The other thing that I love about this style is it embraces any mistakes you make. It LOVES mistakes! In fact, my favourite parts are the unintentional mistakes:
- The sunbeams that I underestimated length wise and don’t quite reach the hoop
- The difference between each of the birds feet
- That bend in the string on the mint balloon (for me, that slight bend has made the heart balloons my favourite of the three).
Is it just me, or is embracing mistakes cool?
- Sewing machine (you can stitch by hand if you like)
- Contrasting thread
- Embroidery hoop
- Plain piece of fabric slightly larger than the hoop (I used flannelette)
- Scrap pieces of fabric that you can cut some shapes from
Start by laying out your background fabric. Lay your scraps out on top and using a pencil (on the reverse side) mark where you need to trim the fabric. Cut your shape from the fabric.

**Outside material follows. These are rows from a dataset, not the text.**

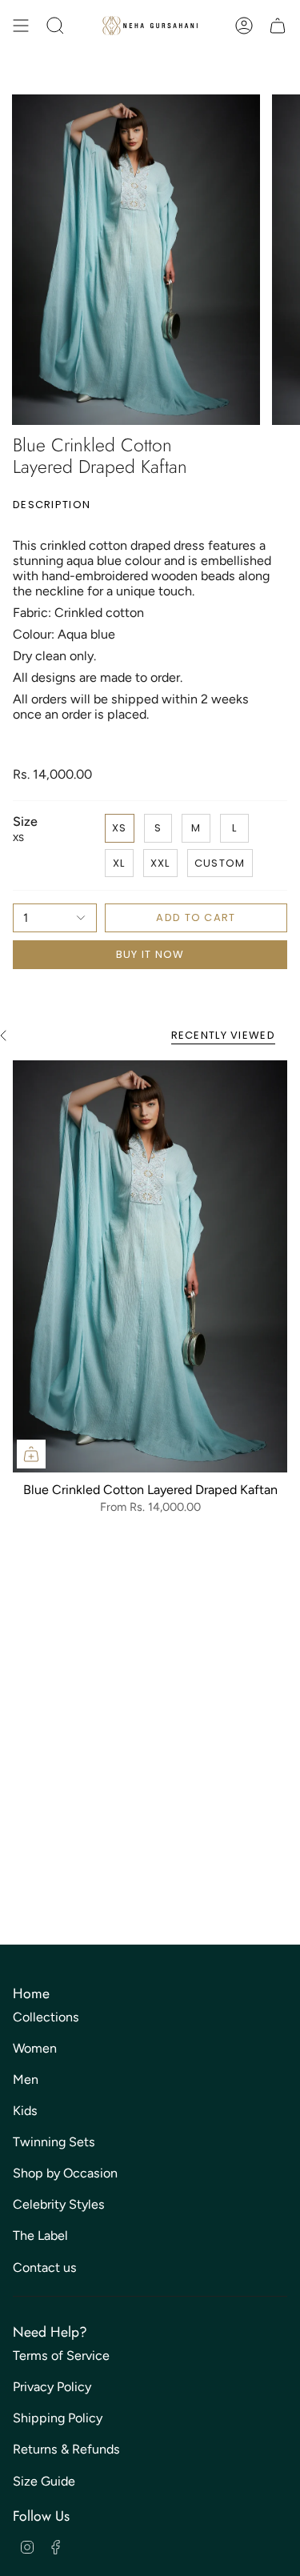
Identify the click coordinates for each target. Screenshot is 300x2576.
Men (25, 2079)
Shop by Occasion (65, 2173)
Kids (25, 2110)
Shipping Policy (57, 2418)
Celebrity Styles (59, 2204)
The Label (40, 2235)
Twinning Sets (54, 2141)
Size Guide (44, 2481)
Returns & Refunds (66, 2449)
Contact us (45, 2267)
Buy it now (150, 954)
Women (35, 2048)
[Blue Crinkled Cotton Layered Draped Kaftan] (150, 1266)
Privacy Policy (52, 2386)
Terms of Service (61, 2355)
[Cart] (277, 25)
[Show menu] (21, 25)
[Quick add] (31, 1454)
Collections (46, 2017)
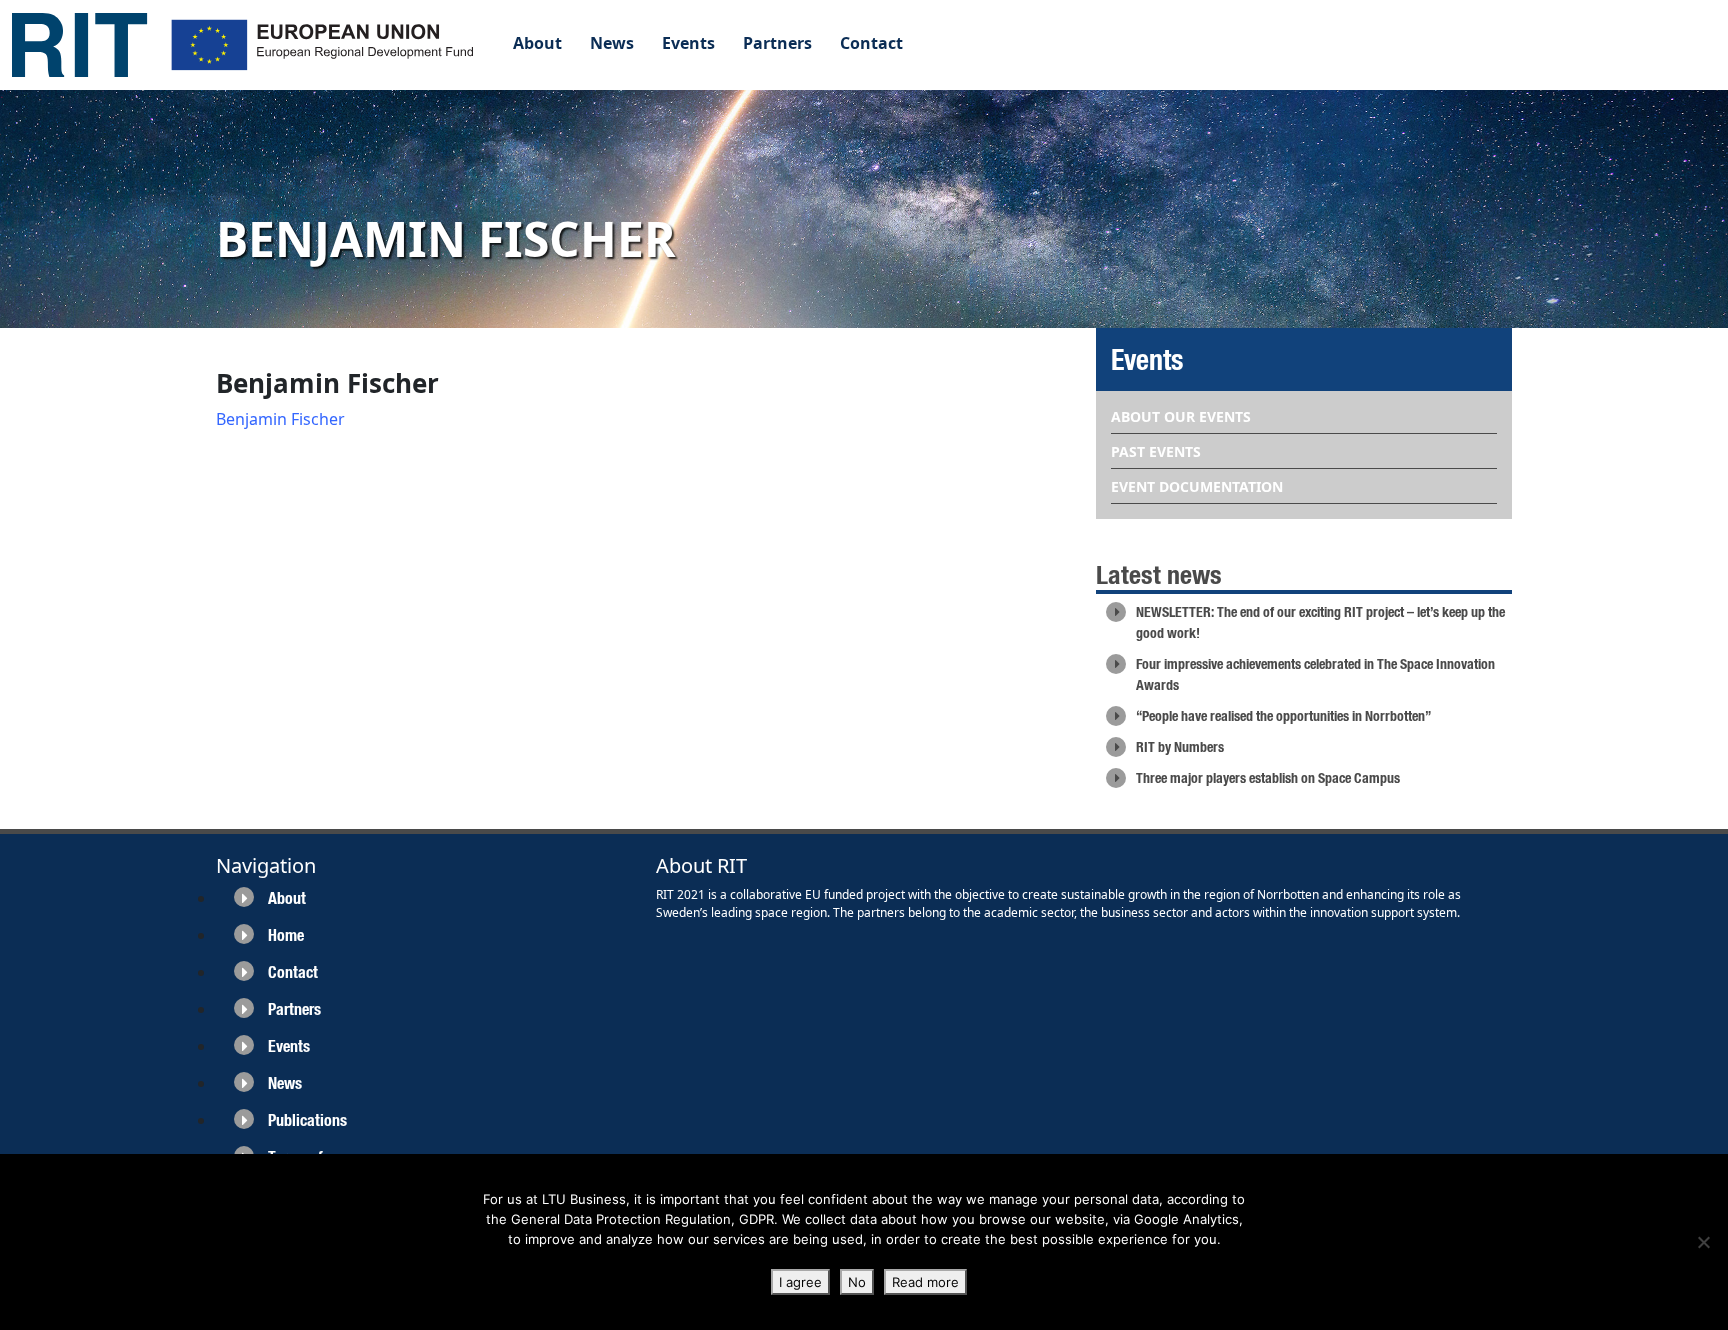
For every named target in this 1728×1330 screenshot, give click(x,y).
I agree (800, 1282)
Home (286, 935)
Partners (777, 43)
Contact (871, 43)
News (612, 43)
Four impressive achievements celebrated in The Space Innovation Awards (1315, 674)
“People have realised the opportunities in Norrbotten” (1283, 716)
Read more (925, 1282)
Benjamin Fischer (280, 419)
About (537, 43)
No (857, 1282)
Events (688, 43)
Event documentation (1197, 486)
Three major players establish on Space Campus (1268, 778)
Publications (307, 1120)
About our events (1181, 416)
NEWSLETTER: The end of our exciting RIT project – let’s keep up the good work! (1320, 622)
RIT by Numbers (1180, 747)
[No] (1703, 1242)
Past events (1156, 451)
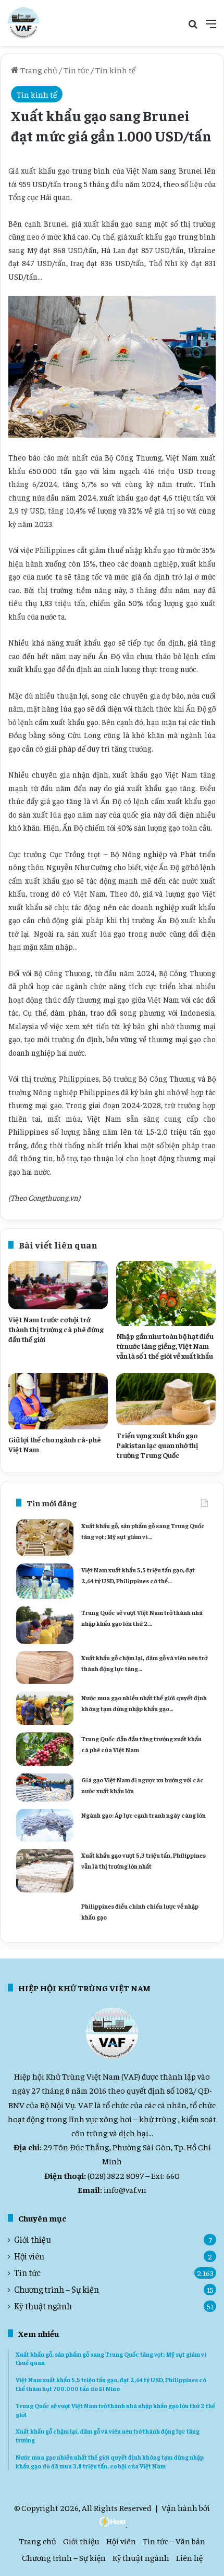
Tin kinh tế (115, 69)
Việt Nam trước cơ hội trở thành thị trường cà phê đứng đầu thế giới (56, 1329)
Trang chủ (38, 69)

Pin the scrap fabric pieces into place then sew using a sewing machine (or by hand). I prefer to use black as it contrasts well against my light background but you can use any colour you like. Start by sewing around the fabric shape, then freehand any additional details. When free-handing curves, I often stitch one stitch at a time, adjusting the fabric as I go.
Once you are finished stitching, remove the fabric and trim any loose threads before popping your embroidered piece back in to the embroidery hoop. Tighten the hoop and adjust the fabric, by pulling at the edges to remove any slack, as you go.
Next you need to turn the hoop over and trim the excess fabric as close to the hoop as you can. I found that I achieved a closer trim by using a smaller pair of scissors.
Now it’s time to have some fun deciding on the best layout to arrange them on the wall.